PROBLEM:
The expected output is every entry below, exact in every character.

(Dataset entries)
-- Opening Marker --

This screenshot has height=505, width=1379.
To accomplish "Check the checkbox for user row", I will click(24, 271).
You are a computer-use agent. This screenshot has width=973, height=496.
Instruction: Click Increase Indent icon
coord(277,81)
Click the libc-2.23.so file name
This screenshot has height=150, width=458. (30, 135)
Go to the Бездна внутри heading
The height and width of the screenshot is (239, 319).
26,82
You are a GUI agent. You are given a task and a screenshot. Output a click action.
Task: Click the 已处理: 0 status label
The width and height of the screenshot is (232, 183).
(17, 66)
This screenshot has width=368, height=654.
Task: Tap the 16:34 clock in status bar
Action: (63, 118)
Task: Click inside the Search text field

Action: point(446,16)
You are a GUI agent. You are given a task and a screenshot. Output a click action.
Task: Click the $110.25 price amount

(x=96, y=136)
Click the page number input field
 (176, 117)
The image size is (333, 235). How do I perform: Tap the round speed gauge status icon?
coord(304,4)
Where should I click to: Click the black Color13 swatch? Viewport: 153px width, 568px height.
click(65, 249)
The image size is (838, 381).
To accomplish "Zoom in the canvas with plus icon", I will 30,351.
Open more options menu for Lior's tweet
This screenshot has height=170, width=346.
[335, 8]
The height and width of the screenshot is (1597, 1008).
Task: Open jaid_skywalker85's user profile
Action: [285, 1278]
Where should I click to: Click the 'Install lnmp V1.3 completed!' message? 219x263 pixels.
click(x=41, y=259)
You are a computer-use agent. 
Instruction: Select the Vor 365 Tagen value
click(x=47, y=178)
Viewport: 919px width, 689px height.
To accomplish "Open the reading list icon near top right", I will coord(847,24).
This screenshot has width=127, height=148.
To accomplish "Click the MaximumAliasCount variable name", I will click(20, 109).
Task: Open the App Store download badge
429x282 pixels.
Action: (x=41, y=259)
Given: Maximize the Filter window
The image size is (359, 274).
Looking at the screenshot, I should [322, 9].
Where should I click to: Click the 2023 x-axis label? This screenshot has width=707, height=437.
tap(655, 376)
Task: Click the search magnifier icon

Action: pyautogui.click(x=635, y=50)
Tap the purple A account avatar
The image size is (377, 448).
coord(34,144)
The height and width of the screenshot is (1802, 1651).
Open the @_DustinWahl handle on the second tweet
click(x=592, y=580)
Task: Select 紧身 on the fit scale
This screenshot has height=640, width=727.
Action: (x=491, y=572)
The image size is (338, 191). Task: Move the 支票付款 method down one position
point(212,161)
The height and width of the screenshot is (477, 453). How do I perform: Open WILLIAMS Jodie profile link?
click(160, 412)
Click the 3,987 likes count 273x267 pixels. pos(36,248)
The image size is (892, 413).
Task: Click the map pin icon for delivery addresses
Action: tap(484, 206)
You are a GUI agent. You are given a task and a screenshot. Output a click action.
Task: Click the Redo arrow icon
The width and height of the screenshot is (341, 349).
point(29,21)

-- Closing Marker --

SOLUTION:
This screenshot has height=505, width=1379.
To accomplish "Check the checkbox for user row", I will click(24, 271).
You are a computer-use agent. This screenshot has width=973, height=496.
Instruction: Click Increase Indent icon
coord(277,81)
Click the libc-2.23.so file name
This screenshot has height=150, width=458. (30, 135)
Go to the Бездна внутри heading
The height and width of the screenshot is (239, 319).
26,82
You are a GUI agent. You are given a task and a screenshot. Output a click action.
Task: Click the 已处理: 0 status label
The width and height of the screenshot is (232, 183).
(17, 66)
This screenshot has width=368, height=654.
Task: Tap the 16:34 clock in status bar
Action: (63, 118)
Task: Click inside the Search text field

Action: point(446,16)
You are a GUI agent. You are given a task and a screenshot. Output a click action.
Task: Click the $110.25 price amount

(x=96, y=136)
Click the page number input field
 (176, 117)
The image size is (333, 235). How do I perform: Tap the round speed gauge status icon?
coord(304,4)
Where should I click to: Click the black Color13 swatch? Viewport: 153px width, 568px height.
click(65, 249)
The image size is (838, 381).
To accomplish "Zoom in the canvas with plus icon", I will 30,351.
Open more options menu for Lior's tweet
This screenshot has height=170, width=346.
[335, 8]
The height and width of the screenshot is (1597, 1008).
Task: Open jaid_skywalker85's user profile
Action: [285, 1278]
Where should I click to: Click the 'Install lnmp V1.3 completed!' message? 219x263 pixels.
click(x=41, y=259)
You are a computer-use agent. 
Instruction: Select the Vor 365 Tagen value
click(x=47, y=178)
Viewport: 919px width, 689px height.
To accomplish "Open the reading list icon near top right", I will coord(847,24).
This screenshot has width=127, height=148.
To accomplish "Click the MaximumAliasCount variable name", I will click(20, 109).
Task: Open the App Store download badge
429x282 pixels.
Action: (x=41, y=259)
Given: Maximize the Filter window
The image size is (359, 274).
Looking at the screenshot, I should [322, 9].
Where should I click to: Click the 2023 x-axis label? This screenshot has width=707, height=437.
tap(655, 376)
Task: Click the search magnifier icon

Action: pyautogui.click(x=635, y=50)
Tap the purple A account avatar
The image size is (377, 448).
coord(34,144)
The height and width of the screenshot is (1802, 1651).
Open the @_DustinWahl handle on the second tweet
click(x=592, y=580)
Task: Select 紧身 on the fit scale
This screenshot has height=640, width=727.
Action: (x=491, y=572)
The image size is (338, 191). Task: Move the 支票付款 method down one position
point(212,161)
The height and width of the screenshot is (477, 453). How do I perform: Open WILLIAMS Jodie profile link?
click(160, 412)
Click the 3,987 likes count 273x267 pixels. pos(36,248)
The image size is (892, 413).
Task: Click the map pin icon for delivery addresses
Action: tap(484, 206)
You are a GUI agent. You are given a task and a screenshot. Output a click action.
Task: Click the Redo arrow icon
The width and height of the screenshot is (341, 349).
point(29,21)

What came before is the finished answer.